A number of people have sent me the apocalyptic Kingsnorth/Monbiot correspondence below and, now that you have sent it, I have read it.

It brought to mind one of my mentors, psychologist Arnold Mindell, who works with group fields, especially fields of oppression like racism. (He’s a former nuclear physicist who became a Jungian psychologist, which tells you a lot about how he thinks.) Group fields are made up, he says, of “timespirits” (derived from the German word Zeitgeist, the spirit of the time), archetypal voices and energies carrying different parts of the field. I find this a useful frame of reference in situations like this. (see http://www.co-intelligence.org/P-processworldwork.html and http://www.co-intelligence.org/S-multipleviewptdrama.html for more on this)

Kingsnorth and Monbiot are channeling two timespirits in a collective field that we might label “industrial civilization in crisis”. There are MANY other timespirits in that field. Some conversational methods serve to allow timespirits to talk together in ways that lower their energy, increase their coherence, and transform their collective power, what the field as a whole “means” and does to those in it. Mindell’s “worldwork” is explicitly designed to do that, with mixed success. The sorts of processes John and I are offering are quiet versions of that, serving that purpose among many others.

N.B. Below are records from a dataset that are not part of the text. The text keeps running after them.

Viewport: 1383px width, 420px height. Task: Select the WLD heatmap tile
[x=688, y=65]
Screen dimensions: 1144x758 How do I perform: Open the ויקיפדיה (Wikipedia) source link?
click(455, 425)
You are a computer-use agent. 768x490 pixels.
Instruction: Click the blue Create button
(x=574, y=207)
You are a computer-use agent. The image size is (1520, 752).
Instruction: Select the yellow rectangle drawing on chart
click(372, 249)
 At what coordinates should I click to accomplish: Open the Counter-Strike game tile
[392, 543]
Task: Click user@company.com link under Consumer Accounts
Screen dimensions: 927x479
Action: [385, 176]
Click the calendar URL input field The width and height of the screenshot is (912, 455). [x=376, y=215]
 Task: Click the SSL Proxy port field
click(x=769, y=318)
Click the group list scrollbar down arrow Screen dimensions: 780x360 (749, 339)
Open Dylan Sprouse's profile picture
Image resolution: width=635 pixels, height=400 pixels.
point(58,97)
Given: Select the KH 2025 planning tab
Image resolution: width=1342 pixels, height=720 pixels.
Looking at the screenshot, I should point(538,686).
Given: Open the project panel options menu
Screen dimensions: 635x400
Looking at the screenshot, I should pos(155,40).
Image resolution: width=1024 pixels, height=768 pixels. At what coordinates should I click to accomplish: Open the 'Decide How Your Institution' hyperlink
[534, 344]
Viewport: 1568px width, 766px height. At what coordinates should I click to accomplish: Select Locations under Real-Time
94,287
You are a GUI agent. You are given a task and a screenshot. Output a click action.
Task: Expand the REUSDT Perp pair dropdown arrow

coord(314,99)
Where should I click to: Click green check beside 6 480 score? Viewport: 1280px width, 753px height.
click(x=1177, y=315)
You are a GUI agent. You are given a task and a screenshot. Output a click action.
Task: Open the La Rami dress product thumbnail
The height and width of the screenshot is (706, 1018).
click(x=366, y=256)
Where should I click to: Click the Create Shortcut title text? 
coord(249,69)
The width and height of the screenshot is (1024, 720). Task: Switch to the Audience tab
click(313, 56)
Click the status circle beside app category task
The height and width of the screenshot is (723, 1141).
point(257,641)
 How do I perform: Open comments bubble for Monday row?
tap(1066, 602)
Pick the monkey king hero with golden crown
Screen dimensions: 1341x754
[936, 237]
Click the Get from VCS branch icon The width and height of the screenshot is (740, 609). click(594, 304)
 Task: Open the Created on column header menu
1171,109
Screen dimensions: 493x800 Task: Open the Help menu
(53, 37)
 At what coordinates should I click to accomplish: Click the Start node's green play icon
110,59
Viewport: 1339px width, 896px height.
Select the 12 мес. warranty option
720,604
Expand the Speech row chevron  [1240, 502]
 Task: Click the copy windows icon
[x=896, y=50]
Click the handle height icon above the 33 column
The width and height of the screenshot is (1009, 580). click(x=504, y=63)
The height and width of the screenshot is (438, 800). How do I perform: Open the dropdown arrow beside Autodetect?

Both of these voices (manifested by Kingsnorth and Monbiot) are on the “edge of collapse” side of the field, where I, too, am, for the most part. I think that’s where the material evidence points. However, the material evidence (or at least our interpretation of it) has pointed in erroneous directions enough times that I allow at least a certain space for the possibility of something(s) remarkably unexpected showing up to make fools of all us prophets. We’re working with incomprehensibly complex living systems (from individuals to nations to economic systems to technological development — as well as natural systems) which, in a sense, have a mind of their own and are quite capable of stepping out of any boxes we may put them in. We don’t actually get to predict or control with any certainty. We just get to participate — hopefully mindfully and responsibly and flexibly, evolving as we go.

So one thing that does not change — at least for me — is the sense that motion towards systems that have more resilience, collective intelligence, and capacity for conscious evolution is positive no matter what. Such progress will hold us in good stead no matter how large or small a collapse may befall us, and what its nature may be. It gives us something better to work with both during and after we are this section of “rapids of change”. And I think it represents an evolutionary milestone whether or not humanity survives another several hundred years. It is not quite a no-lose option, but it is the closest thing I’ve found.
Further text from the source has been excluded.